Applications are normally handled by firearms unit within each police force. These units have a crucial role in the administration of gun licensing. Yet when the various inquiries into the Horden shootings exposed the inner workings of the Durham Constabulary firearms licensing unit to scrutiny they revealed a body that was unfit for purpose operating an important regulatory scheme in a shambolic manner. The head of the Durham unit was untrained for this important role. Indeed, it seems there was no training. Incredibly, one of the unit’s former members gave evidence at the inquest that he had no knowledge of the Home Office Firearms Guidance. Not surprisingly, the IPCC found the unit’s supervision of gun licensing lacked any good practice such as a clear decision making process and effective record keeping. A subsequent internal audit of the unit’s work involved a re-examination of 970 licences (total: 6,900) with 118 of these being revoked. This, of course begs the question, if the Durham unit was so chaotic how many other firearms units are similarly unfit for purpose, and thus how many ‘unfit’ individuals have licences for lethal weapons?

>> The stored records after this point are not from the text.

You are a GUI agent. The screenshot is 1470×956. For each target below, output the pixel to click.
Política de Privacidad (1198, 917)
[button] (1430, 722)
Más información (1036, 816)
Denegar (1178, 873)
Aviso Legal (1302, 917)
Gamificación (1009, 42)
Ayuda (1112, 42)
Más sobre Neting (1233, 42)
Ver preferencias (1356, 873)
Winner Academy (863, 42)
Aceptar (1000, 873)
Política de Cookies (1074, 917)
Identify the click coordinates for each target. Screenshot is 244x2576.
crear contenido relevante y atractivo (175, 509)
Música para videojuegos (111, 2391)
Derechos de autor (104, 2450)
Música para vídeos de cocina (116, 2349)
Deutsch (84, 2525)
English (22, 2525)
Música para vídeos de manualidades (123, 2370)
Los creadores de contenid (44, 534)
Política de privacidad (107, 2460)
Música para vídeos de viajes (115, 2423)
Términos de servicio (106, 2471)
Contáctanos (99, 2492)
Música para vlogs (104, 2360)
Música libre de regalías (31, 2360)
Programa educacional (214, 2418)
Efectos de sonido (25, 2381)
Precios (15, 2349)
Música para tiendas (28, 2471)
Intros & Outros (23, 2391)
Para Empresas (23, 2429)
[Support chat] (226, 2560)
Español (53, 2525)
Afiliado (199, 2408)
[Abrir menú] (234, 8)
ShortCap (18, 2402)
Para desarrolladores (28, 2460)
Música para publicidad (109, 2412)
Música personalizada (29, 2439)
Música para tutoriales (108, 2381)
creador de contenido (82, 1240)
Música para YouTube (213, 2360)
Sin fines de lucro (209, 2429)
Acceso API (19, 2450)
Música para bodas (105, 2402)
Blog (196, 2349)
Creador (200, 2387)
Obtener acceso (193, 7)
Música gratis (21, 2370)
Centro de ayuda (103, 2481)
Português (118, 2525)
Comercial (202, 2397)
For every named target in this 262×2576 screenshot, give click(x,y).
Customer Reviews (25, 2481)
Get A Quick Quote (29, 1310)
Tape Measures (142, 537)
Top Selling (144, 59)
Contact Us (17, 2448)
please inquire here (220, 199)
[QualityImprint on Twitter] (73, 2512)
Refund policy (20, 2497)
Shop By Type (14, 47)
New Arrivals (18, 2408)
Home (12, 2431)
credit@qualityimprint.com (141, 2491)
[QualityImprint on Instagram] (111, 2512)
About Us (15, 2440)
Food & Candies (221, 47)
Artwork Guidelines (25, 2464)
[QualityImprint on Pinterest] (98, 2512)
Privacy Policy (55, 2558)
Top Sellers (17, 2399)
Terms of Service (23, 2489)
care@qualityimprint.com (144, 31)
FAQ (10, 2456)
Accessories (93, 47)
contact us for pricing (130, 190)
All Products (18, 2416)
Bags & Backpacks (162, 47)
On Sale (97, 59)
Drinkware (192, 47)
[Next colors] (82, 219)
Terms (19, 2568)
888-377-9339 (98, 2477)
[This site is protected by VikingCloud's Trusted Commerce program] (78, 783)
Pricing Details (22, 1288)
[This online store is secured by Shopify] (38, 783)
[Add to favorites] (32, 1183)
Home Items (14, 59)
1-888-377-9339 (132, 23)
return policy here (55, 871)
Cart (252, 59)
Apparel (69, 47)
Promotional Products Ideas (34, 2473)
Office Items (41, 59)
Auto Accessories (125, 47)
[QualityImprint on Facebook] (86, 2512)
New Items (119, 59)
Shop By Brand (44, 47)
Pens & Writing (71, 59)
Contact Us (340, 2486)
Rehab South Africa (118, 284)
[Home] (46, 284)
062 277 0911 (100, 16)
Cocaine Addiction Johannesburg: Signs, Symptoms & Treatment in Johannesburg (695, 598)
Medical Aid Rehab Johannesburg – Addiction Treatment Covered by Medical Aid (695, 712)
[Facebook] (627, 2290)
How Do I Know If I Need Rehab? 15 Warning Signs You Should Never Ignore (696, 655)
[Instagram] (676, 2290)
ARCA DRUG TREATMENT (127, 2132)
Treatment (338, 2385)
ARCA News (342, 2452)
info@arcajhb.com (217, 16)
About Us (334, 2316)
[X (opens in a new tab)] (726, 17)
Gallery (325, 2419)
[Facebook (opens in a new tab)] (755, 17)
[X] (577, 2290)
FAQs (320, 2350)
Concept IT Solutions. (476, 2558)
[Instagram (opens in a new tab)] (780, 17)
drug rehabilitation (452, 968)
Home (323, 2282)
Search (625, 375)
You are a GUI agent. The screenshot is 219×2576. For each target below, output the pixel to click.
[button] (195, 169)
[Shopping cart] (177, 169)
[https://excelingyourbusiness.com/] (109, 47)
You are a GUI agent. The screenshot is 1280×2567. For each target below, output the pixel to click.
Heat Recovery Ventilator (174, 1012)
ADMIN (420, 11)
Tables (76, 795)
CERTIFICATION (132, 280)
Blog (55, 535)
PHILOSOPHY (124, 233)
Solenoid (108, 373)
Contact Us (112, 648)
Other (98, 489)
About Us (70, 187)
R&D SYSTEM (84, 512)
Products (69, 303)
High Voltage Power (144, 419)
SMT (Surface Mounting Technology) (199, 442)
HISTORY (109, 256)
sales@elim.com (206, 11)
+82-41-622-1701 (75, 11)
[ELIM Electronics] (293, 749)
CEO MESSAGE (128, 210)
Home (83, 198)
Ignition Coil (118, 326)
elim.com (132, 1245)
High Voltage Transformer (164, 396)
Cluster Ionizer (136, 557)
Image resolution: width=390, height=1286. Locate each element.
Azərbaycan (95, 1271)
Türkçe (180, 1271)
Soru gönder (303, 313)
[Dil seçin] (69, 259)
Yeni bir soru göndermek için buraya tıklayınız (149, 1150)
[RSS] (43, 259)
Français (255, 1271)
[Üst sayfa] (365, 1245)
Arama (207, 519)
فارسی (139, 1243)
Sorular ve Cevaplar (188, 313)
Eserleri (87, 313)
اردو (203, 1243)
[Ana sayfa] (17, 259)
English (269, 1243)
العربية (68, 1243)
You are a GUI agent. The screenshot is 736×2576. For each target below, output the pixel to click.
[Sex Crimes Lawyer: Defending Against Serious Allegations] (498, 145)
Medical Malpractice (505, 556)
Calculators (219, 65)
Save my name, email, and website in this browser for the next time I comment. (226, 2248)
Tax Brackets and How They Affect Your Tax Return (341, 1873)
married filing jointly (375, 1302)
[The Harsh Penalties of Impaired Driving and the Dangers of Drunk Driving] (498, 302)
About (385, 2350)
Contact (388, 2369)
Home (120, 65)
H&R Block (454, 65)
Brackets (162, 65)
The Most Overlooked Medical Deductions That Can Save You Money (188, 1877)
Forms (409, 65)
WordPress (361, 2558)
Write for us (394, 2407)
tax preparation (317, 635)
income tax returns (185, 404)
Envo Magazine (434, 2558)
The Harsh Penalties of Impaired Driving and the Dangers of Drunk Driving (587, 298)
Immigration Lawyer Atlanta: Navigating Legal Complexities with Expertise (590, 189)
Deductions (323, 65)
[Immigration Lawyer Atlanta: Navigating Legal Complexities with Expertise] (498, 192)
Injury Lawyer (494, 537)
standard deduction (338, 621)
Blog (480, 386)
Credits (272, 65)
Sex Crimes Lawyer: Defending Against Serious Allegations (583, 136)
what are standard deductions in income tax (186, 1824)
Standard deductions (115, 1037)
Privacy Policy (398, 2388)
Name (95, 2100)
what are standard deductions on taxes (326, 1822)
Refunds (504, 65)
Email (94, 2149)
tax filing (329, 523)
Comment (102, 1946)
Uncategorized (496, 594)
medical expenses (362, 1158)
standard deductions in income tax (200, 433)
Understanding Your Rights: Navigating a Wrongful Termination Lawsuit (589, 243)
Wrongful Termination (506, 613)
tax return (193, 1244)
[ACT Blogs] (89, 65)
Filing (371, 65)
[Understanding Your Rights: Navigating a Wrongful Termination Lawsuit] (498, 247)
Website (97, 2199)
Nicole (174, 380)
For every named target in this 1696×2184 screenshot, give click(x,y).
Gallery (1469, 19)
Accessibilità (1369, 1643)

This is not the rigorous form of regulation that Article 2 ECHR demands of dangerous activities.

It is difficult to resist the conclusion that current firearms law creates a poorly administered and permissive system that put guns in the hands of those unsuitable to have them. The coroner in the Horden shootings concluded that there was a need for ‘root and branch’ reform of a ‘flawed’ system. Indeed, the systemic failings of firearms regulation also create a strong case for reform of firearms law on Convention grounds for, at the moment, it is questionable whether the right to life is adequately protected by law as Article 2 ECHR requires.